陳睿毅
陽光,微醺,躍動著鉆進屋內,依稀地投在男人的臉上。
屋內,安靜,蔓延著斑駁苔蘚,隱約可以聽見沙沙的響。
是男人在熬煉著糖漿,為了生計,更是為了藝術。
繁華褪盡的京畿路,如一位深居鬧市的隱者,少一分摩登,多一縷清幽。行道的梧桐上密枝掩遮著這條路,更蔭庇著這條路上的人。箍桶匠瞪大眼睛用墨繩度著釘進的木板,一絲不茍;補碗匠天衣無縫般在碗上敲進一枚枚銅釘,叮叮當當;賣狀元餅的老人在小路上慢慢烤著一片一片的薄餅,香氣襲人……這條路上沒有行色匆匆的過客,沒有冒失莽撞的粗漢,有的只是一群安詳無爭、藝術家似的百姓。
走上京畿路,并非偶然。相逢這群人,絕非邂逅。
聽聞舊城改造的消息后,我心血來潮,害怕錯過美好,一直想回到我的舊居。懷著尋古的憧憬,回到這早已深埋于歷史記憶的精神家園。

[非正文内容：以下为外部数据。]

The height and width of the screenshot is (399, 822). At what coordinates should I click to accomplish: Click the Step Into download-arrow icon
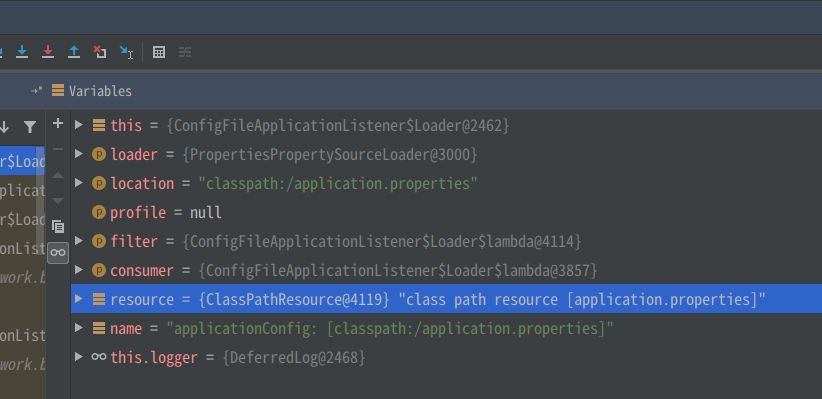click(x=22, y=52)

重游京畿,心中更帶著一種敬畏,去膜拜這群藝術家,去尋找一種精神。
在藝術家的集合中,總有一個令我怦然心動——他,那個男人。
打開記憶的閘門,耳畔仿佛傳來遙遠時空飄來的吆喝聲,載滿滄桑而又勾人心魄。
少時的“摸彩”記憶就是從這“未見其人,先聞其聲”帶有魔性的吆喝聲開始的。他從路的頂頭款款走來,手里拿著兩塊鐵板,邊走邊吆喝。金屬碰撞的清越之音摻著吆喝盤桓著上升,沉穩有力,絕不拖泥帶水。“賣糖嘍!”“阿要摸彩伐?”這兩句平淡無奇的吳語被他演繹得出神入化,孩子們被它勾著,飛似的奔出家門,把男人圍了個水泄不通——視覺和味覺的饕餮盛宴拉開了序幕。